TEXT PASSAGE »

Posted: Sunday, January 13, 2013
Article comment by: This is Killing the US:

Do the math on exactly what dollars the employee takes home and what are the maximum costs are for that employee. The difference between those costs will shock you. This money that disappears is what's killing this country, it's consumed by all sorts of sharks mainly the insurance cartel for starters. Now my friends this is the main reason businesses are leaving the US, it's not the small percent the employee takes home, it's the majority the parasites consume. ITS KILLING THE US!

Posted: Sunday, January 13, 2013
Article comment by: @ FLABBER GHASTED

You call four million and counting in debt a work force ? How much real labor or brains does it take to run in the RED year after year . And FYI it is way more than $14.00 an hour plus medical plus,plus, plus . POOR TAXPAYER

Posted: Sunday, January 13, 2013
Article comment by: TEAM PLAYER ?

Reading these posts,sounds like employees are working JUST for the benefits . Now I ask you is that a TEAM PLAYER . Wait till your supervisor or assistant or assistant enters it in your next review . GOOD LUCK you think this kind of stuff doesn't happen -- THINK AGAIN .

Posted: Sunday, January 13, 2013
Article comment by: Isnt it Funny

Its funny to me that all the sudden Blair is coming after public safety retirements but never seemed to care before (he had to sell) his bread company ... after his ridiculous comments about the painting at Miller Valley School. ... As matter of fact here in Prescott when the economy is good and businesses are bringing in money and contractors are building lots of homes, buying boats, cars, homes without setting up a retirement of their own they are all fine. In those times they don't care and the city doesn't care about public safety retirement. But once we are in a bad economy not all but some of the above start screaming take away city and public safety benefits. Sounds like jealousy to me or a mismanagement of their lifestyle. Point is if its sooo great to be a Police Officer or Fireman why aren't alot of the complainers lining up to do it? Is it because they are lazy? Scared? Or just can't pass a background? Don't get me wrong I've lived here too long and know the majority of Prescott residents fully support Police and Fire so thank you to them!! Its a shame that our Council and City Management have failed miserably with financial decisions to where they have to point the finger at the few people who get paid already pretty poorly to give their lives for anyone even those who don't care for them. Sad times. Oh and the twenty year retirement yep Tom Steele there's a little more bodily and mental stress doing these jobs than being a substitute teacher! I applaud all Teachers and feel they are underpaid and under appreciated greatly but don't compare our jobs!!

(Site administrator's note: Portions of this comment were removed because they violated our Terms of Use Agreement)

TASK DESCRIPTION » In the reader comments, rewrite the paragraph beginning "Do the math on exactly what dollars" as a shorter version that keeps its main points.

GIVEN INFORMATION »
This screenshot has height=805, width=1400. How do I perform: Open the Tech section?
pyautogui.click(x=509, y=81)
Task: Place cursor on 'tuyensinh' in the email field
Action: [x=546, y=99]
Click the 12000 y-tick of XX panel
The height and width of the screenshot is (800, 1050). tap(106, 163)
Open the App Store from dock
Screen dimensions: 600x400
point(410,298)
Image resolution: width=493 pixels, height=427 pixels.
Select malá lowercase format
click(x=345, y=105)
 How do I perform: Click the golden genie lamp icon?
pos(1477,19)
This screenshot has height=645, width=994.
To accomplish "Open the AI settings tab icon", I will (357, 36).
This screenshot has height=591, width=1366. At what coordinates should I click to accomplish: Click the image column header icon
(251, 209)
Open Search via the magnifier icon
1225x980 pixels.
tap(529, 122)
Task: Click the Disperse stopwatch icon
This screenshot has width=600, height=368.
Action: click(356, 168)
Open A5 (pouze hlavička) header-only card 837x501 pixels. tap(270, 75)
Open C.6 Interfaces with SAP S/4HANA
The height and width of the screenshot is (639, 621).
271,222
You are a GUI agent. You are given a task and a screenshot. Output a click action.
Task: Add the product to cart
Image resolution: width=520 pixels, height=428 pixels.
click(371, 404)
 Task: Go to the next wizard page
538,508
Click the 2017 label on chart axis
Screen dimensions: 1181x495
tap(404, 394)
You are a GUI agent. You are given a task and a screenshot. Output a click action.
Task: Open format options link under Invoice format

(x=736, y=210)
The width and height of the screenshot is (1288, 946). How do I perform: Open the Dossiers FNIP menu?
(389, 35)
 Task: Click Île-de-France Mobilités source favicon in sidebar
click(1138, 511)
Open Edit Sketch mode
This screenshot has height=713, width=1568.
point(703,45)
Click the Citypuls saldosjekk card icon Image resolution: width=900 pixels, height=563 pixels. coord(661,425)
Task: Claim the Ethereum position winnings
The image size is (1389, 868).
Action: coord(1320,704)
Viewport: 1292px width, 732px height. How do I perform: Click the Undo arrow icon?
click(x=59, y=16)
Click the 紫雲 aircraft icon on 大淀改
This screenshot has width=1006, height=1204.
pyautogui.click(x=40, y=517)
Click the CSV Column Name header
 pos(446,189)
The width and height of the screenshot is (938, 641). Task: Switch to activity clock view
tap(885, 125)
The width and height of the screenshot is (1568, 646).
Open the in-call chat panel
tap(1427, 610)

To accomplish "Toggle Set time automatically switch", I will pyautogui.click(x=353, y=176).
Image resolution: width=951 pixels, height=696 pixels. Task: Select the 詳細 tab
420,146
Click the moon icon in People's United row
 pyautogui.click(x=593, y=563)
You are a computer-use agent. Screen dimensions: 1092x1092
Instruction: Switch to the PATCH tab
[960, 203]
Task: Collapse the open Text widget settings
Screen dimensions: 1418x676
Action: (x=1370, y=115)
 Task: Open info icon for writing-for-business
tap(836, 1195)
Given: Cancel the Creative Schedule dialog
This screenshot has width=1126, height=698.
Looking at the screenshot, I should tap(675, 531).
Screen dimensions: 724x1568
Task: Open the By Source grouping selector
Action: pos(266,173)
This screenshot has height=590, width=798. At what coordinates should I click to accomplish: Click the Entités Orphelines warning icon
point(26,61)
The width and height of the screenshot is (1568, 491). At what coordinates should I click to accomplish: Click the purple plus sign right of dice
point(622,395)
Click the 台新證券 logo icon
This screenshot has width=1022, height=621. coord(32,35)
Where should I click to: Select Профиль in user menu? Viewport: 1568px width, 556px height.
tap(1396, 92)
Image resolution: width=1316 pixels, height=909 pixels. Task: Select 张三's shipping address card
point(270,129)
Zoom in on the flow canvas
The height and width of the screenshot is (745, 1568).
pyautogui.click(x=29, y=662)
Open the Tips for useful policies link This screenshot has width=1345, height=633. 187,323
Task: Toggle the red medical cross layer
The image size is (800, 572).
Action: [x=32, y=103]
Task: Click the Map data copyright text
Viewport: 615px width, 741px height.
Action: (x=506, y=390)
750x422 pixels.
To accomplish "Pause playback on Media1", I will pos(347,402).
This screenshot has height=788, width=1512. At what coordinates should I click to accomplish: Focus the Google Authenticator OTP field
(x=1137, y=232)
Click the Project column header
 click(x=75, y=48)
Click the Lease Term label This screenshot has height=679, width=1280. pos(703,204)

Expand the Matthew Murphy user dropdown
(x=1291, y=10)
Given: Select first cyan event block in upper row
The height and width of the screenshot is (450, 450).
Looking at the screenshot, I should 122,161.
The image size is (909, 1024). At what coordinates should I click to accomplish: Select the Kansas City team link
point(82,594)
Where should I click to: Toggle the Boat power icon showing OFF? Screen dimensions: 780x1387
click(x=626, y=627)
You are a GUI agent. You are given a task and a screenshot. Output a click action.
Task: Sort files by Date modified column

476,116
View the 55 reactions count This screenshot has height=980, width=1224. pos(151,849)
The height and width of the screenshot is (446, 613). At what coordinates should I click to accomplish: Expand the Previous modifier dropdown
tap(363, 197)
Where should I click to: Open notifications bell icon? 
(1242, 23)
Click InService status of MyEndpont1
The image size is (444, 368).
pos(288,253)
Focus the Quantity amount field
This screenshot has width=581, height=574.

ANSWER AREA » Compare what an employee takes home with the maximum costs for that employee, and the gap will shock you. That vanishing money, consumed mainly by the insurance cartel and other "sharks," is killing the country. It is the main reason businesses are leaving the US: not the small share the employee takes home, but the majority the parasites consume.